Between 17 September and 20 November, we stroll around Balat, Çemberlitaş, Sıraselviler, Tophane, Yeldeğirmeni, and Zeytinburnu for the 17th Istanbul Biennial. This year’s Biennial takes its inspiration from compost, a natural fertilisation method in which many different organic wastes are brought together and decomposed. We stroll around these neighbourhoods one more time, but this time for the Biennial, we enter streets we frequent less and peek through the doors of the buildings whose names we have just heard of. This time, we let our eyes roam over the city we are native to, like travellers. When our feet get tired, but not our minds, we catch our breath in a café where locals sit. It is the curiosity that makes our feet stand back up again. We feel homely and then unhomely again. We swing around the authentic and the cliché, the old and the new, the traditional and the modern, the nostalgic and the futuristic, between the black and the white of the 6 neighbourhoods where the 17th Istanbul Biennial is spread.
‘Can the streets be audible and/or silent narrators of the neighbourhood at the same time?’. This question is on our minds as we traverse the streets again and again.
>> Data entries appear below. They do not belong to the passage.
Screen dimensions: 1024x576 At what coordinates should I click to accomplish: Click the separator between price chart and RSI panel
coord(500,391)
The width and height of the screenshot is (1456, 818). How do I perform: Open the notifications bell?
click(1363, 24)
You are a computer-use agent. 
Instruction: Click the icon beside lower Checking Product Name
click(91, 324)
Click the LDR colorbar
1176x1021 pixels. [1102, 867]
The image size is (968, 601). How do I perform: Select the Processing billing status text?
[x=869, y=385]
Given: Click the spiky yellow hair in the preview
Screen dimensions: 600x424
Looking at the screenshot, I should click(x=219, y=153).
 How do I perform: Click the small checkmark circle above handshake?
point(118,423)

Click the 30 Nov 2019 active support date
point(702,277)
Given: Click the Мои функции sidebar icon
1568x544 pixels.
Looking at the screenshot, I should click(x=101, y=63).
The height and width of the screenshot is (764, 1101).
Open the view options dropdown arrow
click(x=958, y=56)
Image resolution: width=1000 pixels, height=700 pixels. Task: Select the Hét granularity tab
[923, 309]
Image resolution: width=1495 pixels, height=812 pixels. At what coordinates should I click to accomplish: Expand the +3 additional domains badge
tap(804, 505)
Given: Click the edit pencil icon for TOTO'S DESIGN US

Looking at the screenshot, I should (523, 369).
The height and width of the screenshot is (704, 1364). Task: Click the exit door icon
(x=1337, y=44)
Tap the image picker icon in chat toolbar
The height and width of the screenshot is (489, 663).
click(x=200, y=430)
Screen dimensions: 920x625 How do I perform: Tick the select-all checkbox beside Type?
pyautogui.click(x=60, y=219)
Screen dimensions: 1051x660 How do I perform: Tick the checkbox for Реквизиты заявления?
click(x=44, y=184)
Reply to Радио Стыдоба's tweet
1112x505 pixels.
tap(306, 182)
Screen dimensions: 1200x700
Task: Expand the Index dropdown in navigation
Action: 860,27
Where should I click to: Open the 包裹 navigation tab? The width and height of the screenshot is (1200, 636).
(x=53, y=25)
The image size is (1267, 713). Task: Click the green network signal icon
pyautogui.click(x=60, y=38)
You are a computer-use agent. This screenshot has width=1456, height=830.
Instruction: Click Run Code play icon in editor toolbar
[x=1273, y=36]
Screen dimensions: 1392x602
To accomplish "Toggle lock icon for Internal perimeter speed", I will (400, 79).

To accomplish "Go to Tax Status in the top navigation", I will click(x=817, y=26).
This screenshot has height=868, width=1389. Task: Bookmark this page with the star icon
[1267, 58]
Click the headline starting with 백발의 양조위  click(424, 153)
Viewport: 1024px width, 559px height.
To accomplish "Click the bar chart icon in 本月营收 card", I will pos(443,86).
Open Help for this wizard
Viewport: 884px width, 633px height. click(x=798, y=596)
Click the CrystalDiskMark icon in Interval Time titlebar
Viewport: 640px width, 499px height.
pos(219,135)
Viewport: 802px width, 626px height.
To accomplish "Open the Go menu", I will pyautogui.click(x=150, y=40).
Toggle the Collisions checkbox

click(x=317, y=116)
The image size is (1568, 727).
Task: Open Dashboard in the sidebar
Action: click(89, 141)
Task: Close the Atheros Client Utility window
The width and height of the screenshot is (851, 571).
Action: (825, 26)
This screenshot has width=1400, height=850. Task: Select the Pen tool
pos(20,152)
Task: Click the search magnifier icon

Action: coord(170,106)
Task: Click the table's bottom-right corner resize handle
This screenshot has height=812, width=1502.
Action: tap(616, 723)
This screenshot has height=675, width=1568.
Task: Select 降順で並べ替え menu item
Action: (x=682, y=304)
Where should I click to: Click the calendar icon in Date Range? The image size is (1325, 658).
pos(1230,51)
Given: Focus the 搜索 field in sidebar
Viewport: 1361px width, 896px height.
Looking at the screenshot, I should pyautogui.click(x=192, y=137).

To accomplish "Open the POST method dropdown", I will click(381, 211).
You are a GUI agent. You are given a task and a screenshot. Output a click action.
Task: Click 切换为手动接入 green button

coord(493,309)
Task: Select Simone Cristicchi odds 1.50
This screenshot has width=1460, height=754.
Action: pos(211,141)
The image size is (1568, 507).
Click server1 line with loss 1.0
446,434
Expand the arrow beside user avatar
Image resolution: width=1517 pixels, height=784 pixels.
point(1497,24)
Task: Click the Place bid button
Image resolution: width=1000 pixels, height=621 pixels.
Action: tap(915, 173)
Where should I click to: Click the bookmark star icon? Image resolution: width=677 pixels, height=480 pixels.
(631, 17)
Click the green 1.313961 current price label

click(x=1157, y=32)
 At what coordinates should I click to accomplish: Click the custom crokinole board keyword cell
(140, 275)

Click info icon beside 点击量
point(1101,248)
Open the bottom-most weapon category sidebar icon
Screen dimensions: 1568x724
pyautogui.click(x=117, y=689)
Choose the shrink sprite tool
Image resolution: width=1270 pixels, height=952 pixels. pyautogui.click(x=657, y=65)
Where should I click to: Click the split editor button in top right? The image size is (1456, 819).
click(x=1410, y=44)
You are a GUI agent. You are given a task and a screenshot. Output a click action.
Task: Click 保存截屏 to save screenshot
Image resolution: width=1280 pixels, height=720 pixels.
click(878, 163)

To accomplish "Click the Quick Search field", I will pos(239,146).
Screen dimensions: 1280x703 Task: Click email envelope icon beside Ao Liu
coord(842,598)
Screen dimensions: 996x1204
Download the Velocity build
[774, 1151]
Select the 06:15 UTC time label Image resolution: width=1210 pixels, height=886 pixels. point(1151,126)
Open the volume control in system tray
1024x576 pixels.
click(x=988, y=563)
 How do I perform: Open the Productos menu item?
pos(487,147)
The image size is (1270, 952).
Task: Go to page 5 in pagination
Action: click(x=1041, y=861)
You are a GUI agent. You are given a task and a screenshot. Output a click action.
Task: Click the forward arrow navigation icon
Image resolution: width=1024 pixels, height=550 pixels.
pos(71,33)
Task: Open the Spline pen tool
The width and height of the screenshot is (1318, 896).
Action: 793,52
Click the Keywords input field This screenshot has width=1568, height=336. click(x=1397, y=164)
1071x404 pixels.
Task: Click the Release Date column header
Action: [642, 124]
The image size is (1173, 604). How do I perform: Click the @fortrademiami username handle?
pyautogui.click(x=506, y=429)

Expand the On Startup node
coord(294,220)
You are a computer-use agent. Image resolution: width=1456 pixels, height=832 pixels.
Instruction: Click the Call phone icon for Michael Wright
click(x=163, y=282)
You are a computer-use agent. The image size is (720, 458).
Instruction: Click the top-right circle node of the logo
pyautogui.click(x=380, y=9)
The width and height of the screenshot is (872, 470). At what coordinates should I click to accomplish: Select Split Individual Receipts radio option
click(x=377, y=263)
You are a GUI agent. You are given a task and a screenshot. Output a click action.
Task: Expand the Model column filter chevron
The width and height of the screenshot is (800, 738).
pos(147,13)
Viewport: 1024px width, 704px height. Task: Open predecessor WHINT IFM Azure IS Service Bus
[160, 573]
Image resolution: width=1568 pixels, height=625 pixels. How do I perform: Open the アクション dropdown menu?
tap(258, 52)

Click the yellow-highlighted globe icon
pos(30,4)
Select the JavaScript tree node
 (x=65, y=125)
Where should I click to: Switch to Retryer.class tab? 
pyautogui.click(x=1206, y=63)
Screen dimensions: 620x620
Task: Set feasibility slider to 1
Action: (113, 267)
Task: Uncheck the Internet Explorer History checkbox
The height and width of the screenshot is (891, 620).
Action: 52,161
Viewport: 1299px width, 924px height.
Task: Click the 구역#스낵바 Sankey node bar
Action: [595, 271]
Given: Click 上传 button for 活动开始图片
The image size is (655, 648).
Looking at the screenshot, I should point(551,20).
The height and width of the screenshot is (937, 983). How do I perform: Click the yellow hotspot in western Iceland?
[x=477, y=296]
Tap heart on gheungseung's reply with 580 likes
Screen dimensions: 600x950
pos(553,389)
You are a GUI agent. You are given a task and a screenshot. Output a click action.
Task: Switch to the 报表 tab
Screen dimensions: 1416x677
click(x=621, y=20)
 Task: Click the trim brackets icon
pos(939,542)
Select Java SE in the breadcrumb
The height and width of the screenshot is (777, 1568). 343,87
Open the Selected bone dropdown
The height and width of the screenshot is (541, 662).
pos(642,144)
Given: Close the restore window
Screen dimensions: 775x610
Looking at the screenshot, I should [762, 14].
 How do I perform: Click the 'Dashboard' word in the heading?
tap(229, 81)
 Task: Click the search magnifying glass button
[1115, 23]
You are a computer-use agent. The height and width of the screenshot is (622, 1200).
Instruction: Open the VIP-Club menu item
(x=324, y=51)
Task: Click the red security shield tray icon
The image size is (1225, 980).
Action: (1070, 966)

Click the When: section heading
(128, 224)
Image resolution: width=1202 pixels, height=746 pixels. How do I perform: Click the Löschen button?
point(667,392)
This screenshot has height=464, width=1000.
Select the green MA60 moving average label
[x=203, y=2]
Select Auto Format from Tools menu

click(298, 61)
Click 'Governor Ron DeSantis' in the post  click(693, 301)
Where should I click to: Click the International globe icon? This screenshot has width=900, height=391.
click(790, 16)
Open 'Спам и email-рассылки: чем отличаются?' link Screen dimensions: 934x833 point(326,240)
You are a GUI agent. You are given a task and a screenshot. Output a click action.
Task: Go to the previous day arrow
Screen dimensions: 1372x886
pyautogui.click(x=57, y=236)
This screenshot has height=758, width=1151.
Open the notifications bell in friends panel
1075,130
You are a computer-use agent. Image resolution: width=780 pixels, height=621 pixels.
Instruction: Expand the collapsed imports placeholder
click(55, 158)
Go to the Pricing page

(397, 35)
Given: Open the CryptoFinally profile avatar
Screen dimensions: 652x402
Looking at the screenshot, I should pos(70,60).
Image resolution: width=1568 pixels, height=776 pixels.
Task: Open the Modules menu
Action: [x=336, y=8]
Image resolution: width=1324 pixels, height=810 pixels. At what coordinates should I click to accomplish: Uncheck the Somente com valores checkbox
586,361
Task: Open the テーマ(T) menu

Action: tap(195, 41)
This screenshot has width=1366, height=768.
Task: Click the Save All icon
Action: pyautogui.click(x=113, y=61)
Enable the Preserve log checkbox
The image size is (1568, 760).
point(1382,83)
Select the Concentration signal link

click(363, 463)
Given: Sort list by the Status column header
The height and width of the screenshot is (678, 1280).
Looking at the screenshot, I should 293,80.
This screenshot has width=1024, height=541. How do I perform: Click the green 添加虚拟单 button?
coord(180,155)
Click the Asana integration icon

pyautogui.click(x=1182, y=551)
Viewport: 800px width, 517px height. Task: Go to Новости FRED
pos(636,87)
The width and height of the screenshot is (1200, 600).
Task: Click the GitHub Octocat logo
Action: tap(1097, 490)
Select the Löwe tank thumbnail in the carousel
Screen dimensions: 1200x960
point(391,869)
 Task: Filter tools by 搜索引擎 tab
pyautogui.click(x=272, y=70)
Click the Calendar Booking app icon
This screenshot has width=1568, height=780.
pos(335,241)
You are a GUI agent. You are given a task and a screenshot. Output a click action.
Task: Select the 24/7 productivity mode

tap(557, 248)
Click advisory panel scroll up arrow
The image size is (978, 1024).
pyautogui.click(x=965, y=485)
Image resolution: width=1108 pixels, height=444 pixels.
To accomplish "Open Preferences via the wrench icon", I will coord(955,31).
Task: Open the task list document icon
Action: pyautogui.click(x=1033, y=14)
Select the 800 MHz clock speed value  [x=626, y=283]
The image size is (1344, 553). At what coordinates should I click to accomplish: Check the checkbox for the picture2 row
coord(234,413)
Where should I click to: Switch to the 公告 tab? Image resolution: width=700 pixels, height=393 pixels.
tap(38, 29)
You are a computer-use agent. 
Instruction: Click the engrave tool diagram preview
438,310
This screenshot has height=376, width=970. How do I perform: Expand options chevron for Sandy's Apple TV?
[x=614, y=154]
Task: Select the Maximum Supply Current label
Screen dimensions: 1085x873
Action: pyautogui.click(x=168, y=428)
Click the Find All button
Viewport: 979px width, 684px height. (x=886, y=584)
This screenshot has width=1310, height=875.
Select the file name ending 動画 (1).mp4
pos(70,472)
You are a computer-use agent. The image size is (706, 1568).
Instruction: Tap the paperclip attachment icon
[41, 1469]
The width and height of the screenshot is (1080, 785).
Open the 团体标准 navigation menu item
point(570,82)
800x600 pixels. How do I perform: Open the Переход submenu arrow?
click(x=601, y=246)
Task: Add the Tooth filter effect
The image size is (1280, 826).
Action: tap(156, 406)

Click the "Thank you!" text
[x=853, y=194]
We continue on our route through artisan and artist workshops, streets, parks, restaurants, shops, and cultural centres to better understand and read the neighbourhoods and become a participant in their everyday culture.
Tag along, we are hanging out in Yeldeğirmeni
Today, we started walking from the Museum Gazhane in Hasanpaşa, and the road will take us to arthereistanbul, where many stories, voices, and conversations will intertwine. In between, we will explore the multicultural, colourful, and cat-filled Yeldeğirmeni.
Follow us,
Soli team
Yeldeğirmeni route from Museum Gazhane to arthereistanbul
We bumped into acquaintances at Küff, walked at Uzun Hafız Street while the sun was setting in Yeldeğirmeni.

Biennial venues
Museum Gazhane: Founded at the end of the 19th century to produce the air gas that would provide the energy needed to power the Anatolian side of Istanbul, Hasanpaşa Gazhane closed in 1993. Today it is a 24-hour center with exhibition and museum spaces, stages, and libraries.
Museum Gazhane
arthereistanbul: Founded in 2014 by artists who left Syria because of the war, arthereistanbul has a sound recording studio, residency programs, a darkroom, and spaces for exhibitions and workshops.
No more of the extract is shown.